Revision history for this message
James Henstridge (jamesh) wrote :

Sorry for not looking at this sooner. There are a few things worth thinking about here.

First of all, the printf() family of functions in libc take 8-bit strings, so having to do an explicit conversion to an 8-bit string might be considered a plus since it makes the conversion explicit.

As for the patch, here's a review of the changes.

1. get_pystring_from_pyobject() will cause an error if non-unicode strings
   are passed that include 8-bit characters, since PyUnicode_FromObject()
   will try to do an ASCII -> Unicode conversion on them. It would be better
   to pass them through as is (remember to INCREF the object in this case).

2. It would be clearer to use PyUnicode_AsUTF8String(unicode) rather than
   PyUnicode_EncodeUTF8(), since it is a bit doesn't require poking around
   in the PyUnicode struct.

3. There is no need to raise an exception if string == NULL, since
   PyUnicode_EncodeUTF8 or PyUnicode_AsUTF8String will have already done so.
   In fact, it will probably provide a better error message.

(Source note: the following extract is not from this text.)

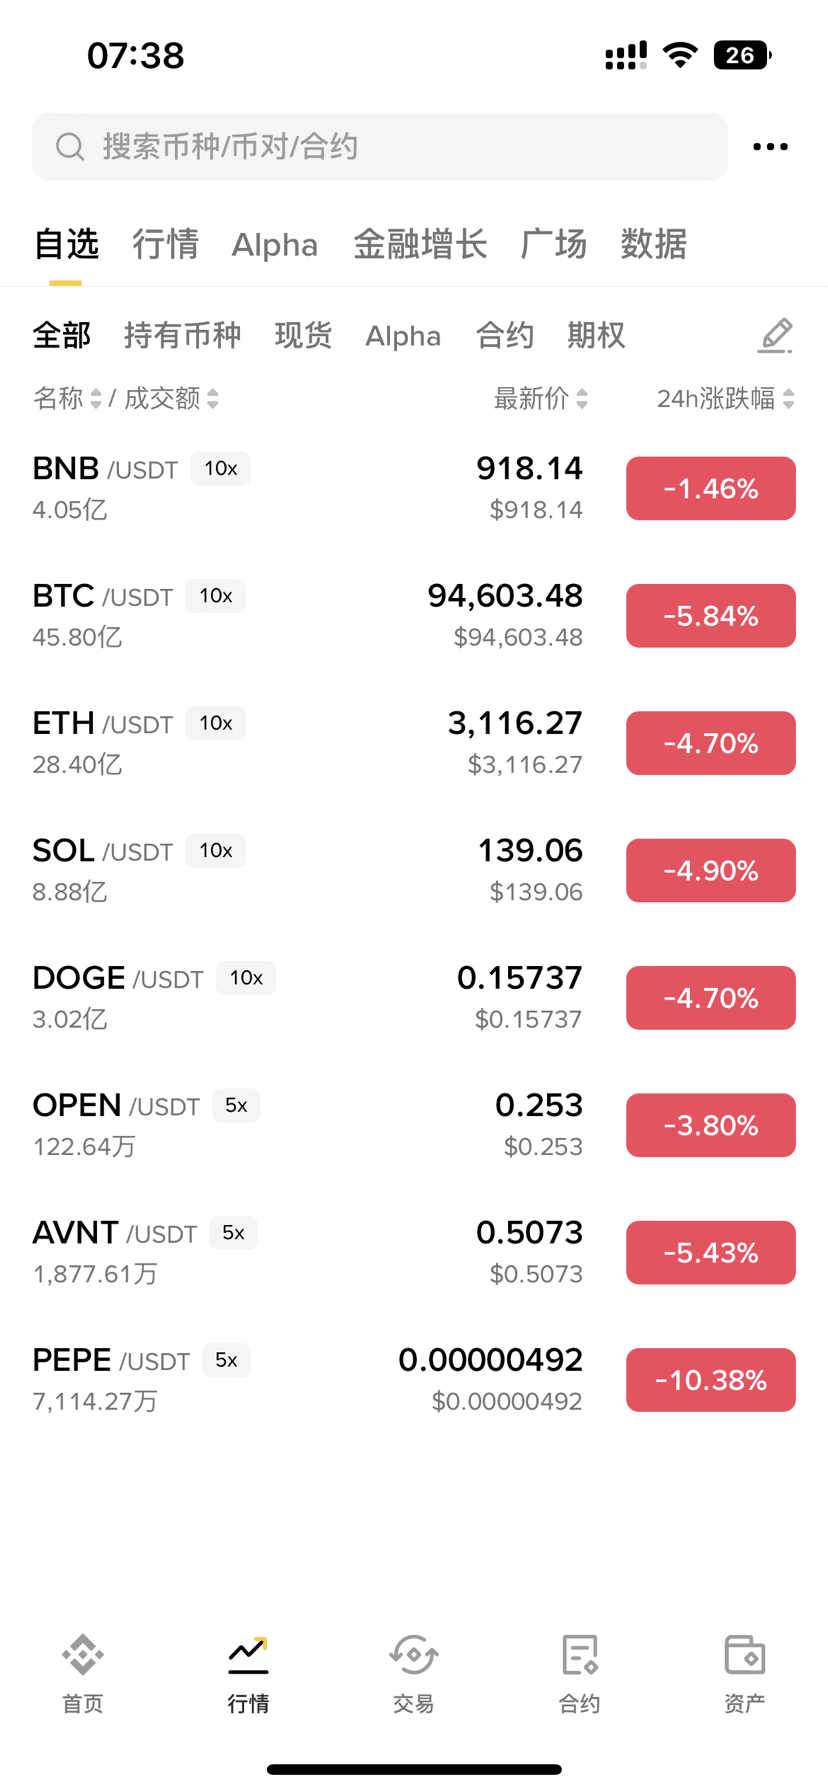Select the 持有币种 filter
Image resolution: width=828 pixels, height=1792 pixels.
183,335
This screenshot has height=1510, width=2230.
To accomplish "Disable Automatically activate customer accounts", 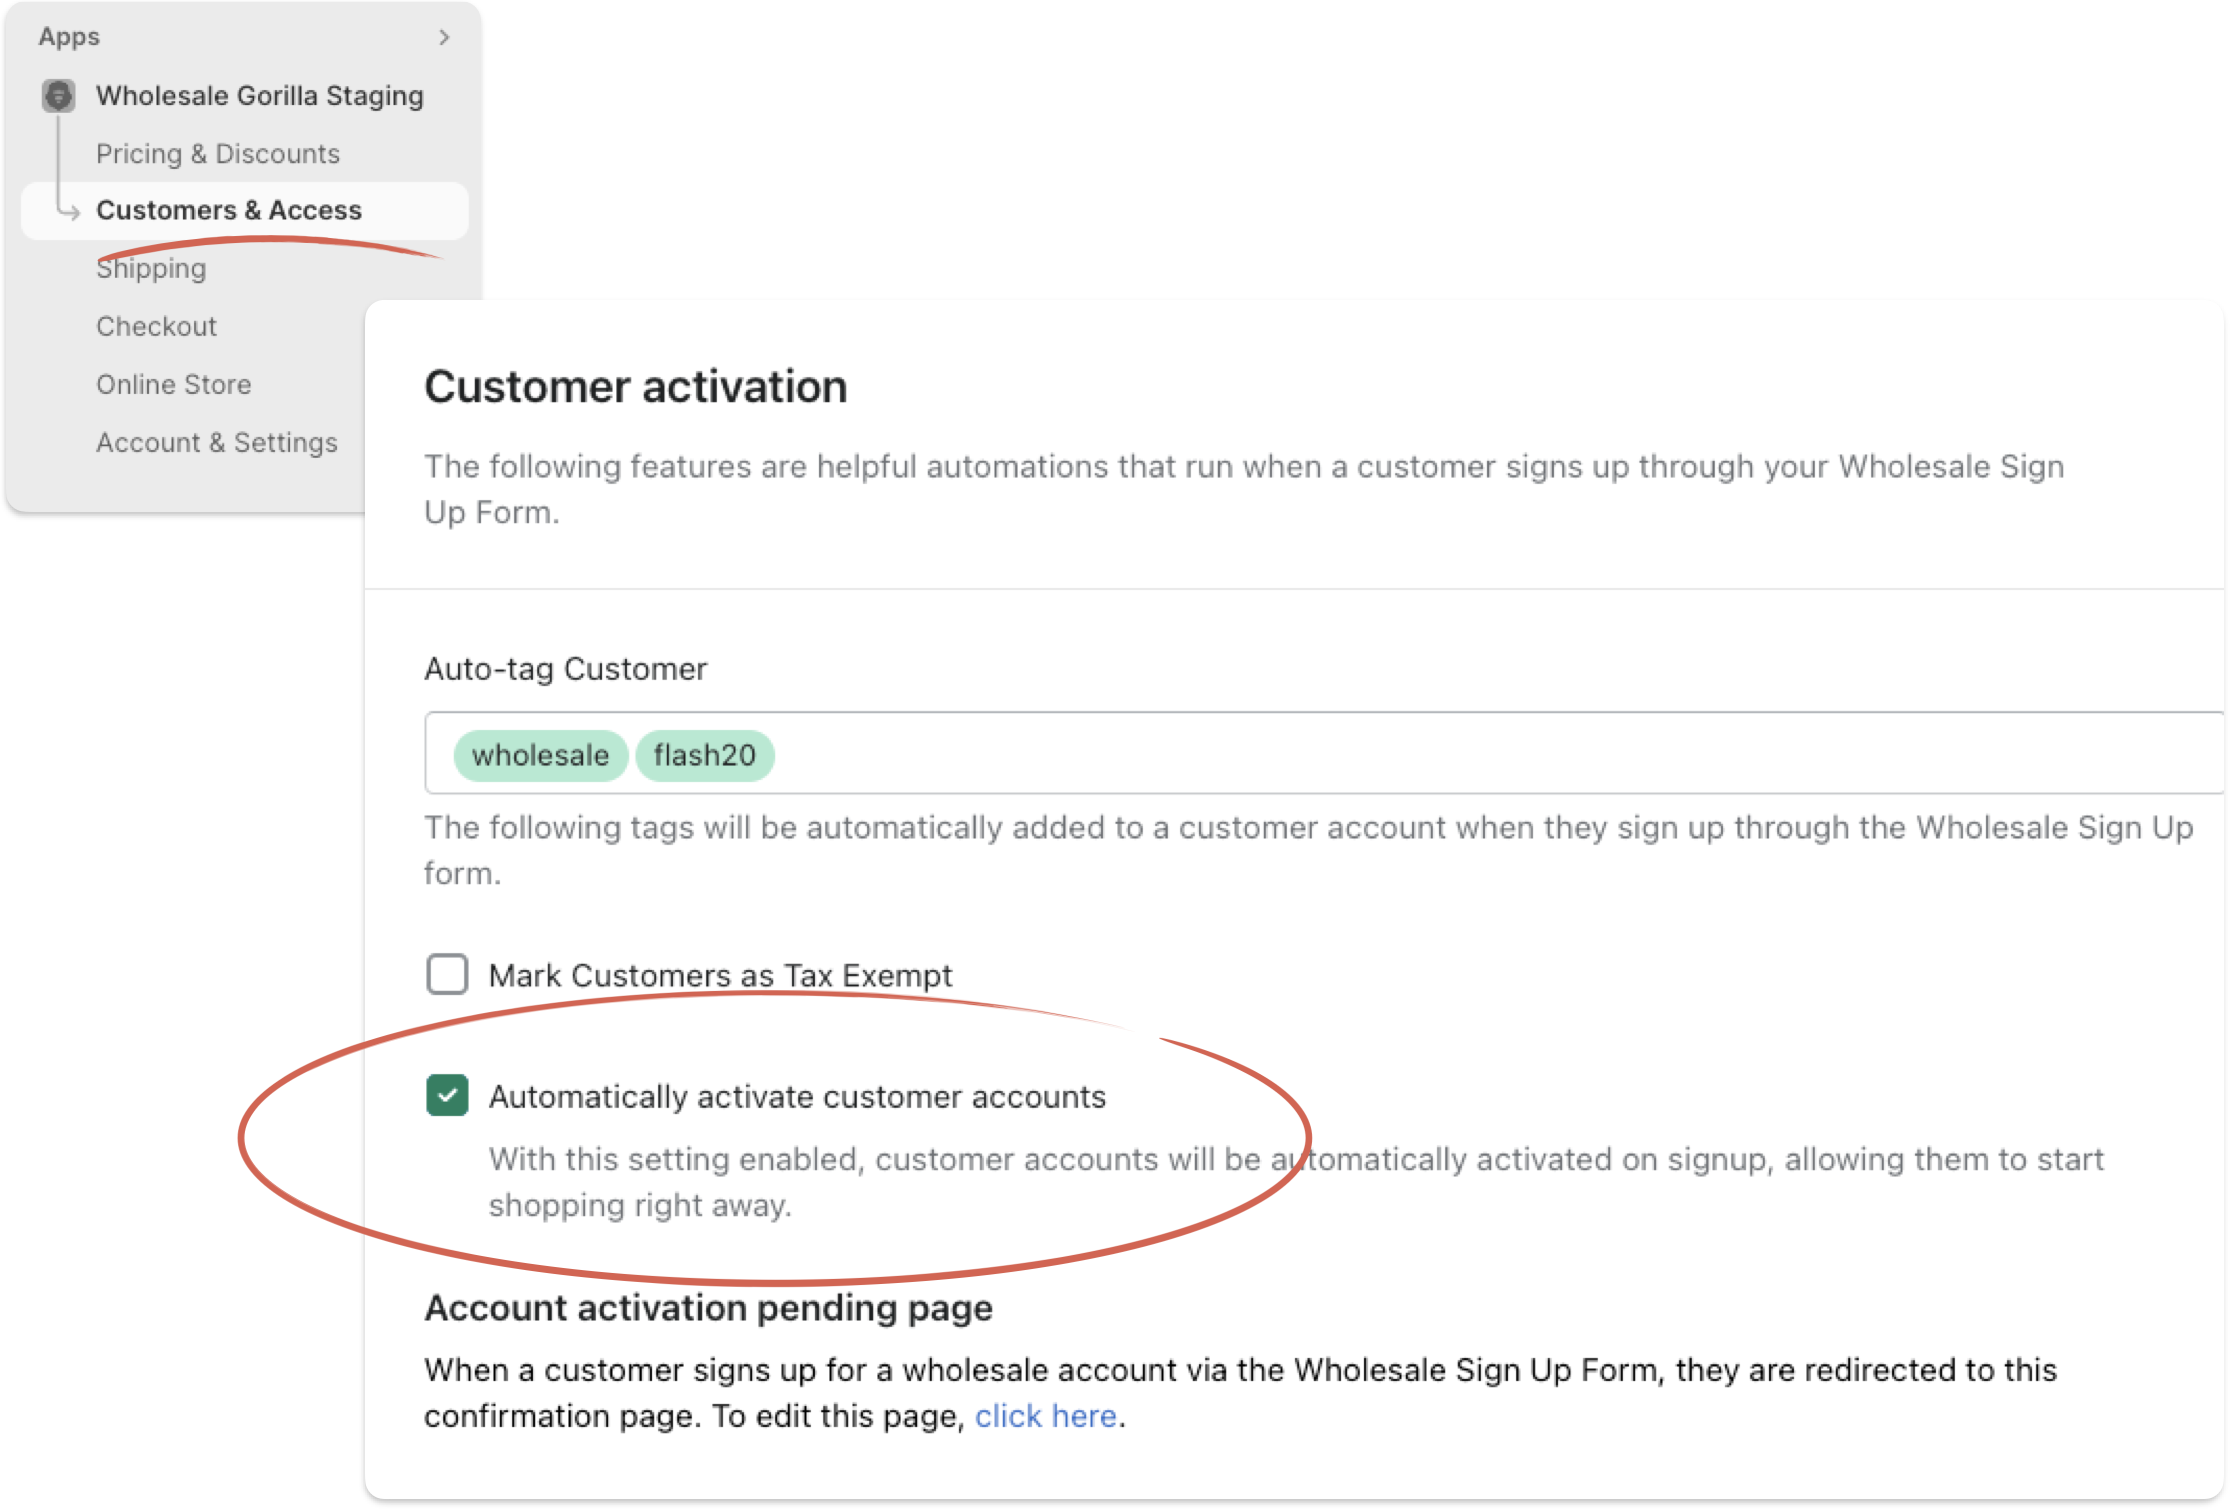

4. pypo_message_set_msgid, set_msgid_plural, etc, need to return NULL if
   get_pystring_from_pyobject() returns NULL. Otherwise we run into weird
   situations like this:
     >>> msg.set_msgid([])
     >>> unrelated_code = 42
     ValueError: not valid Unicode type
   (the exception gets missed the first time, and caught on the next statement
   executed).

Other than that, the patch looks okay. I'd suggest adding a test case for passing a non-convertible object to set_msgid() to make sure it raises an exception.